Normally and traditionally, all the ingredients were pounded with a pestle and mortar or mixed with a grinding stone. Today, due to lack of time and resources people simply hand mix and make this sambal. Today, I am going to tell you guys what simple things that you need to keep on your mind when you hand mix in order to achieve its authentic taste. Hope you will find this useful.
2 ½ to 3 cups of scraped fresh coconut
1 medium sized regular onions or 6 – 8 small red onions (Rathu Lunu) – finely chopped
1 medium sized lime
2 – 3 tbsp of dried red chili flakes (Adjust according to your taste)
¼ of a tomato (Optional) – used only when mixed with hands or an electric mixer
¾ tsp of salt (Adjust according to your taste)
1 ½ tbsp of Maldives-fish (Umbalakada) flakes – Optional but highly recommended
First, add all the ingredients except Maldives-fish into a mixing bowl. Now, with your clean hands, combine all thoroughly in a squeezing like motion. This is the most important aspect. Remember, you should put more strength and effort to squeeze the ingredients in between your fist. Basically, milking like a motion. Most people mix these ingredients with just fingertips and they don’t realize that the final product is not even close to authentic coconut sambal. Normally, if you will do this right, you will start feeling a slight warmth to your inner surface fist that’s in contact with the squeezed ingredients. Then, after about 3 minutes following the rigorous mixing, bring in the Maldives-fish flakes and gently mix with your fingertips. This way you won’t get your hands hurt from the solid and stiff Maldives-fish flakes pieces. Finally, you can adjust salt, lime and red chilies according to your taste.
- If you are not a fan of hotter foods, don’t start with 2tbsp of chili flakes. Start with less and adjust to your taste through the cooking process.
- Add tomatoes only if you are hand mixing
- If you are using a pestle and a mortar, add a 1 clove of garlic as well
- Some use only tomatoes when mixing with hands. But I highly recommend using lime or both to make this dish
- Maldives fish flakes are optional but highly recommended
- If you are unable to find a fresh scraped coconut, you have this one option of using desiccated coconut. It surely won’t give the authentic taste but something is better than nothing, right?

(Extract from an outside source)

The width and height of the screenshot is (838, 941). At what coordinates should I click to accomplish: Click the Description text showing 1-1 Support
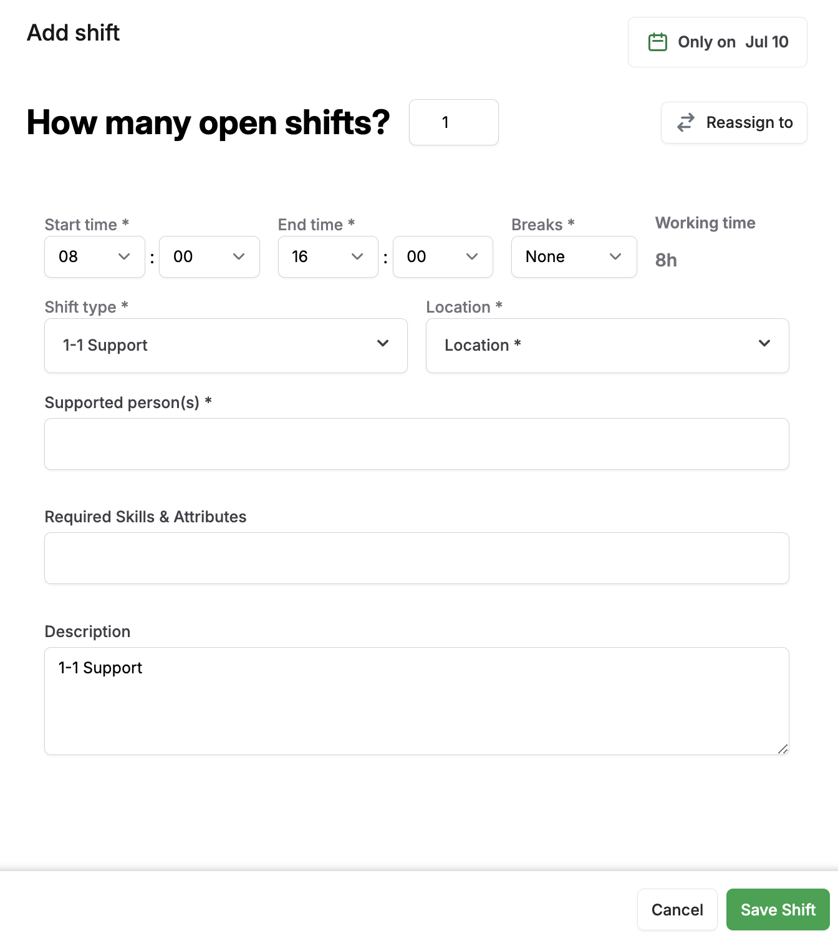click(100, 668)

- Let me tell you the steps to follow if you are using desiccated coconut. Additionally add ½ – ¾ a cup of water and follow the same steps. Then, under low to medium heat, stir roast the whole mixture until the excessive water evaporates and it’s been cooked. Anyways, make this method your last resort to make coconut sambal because I know that in some parts of the world it is really hard to get hold of a fresh coconut.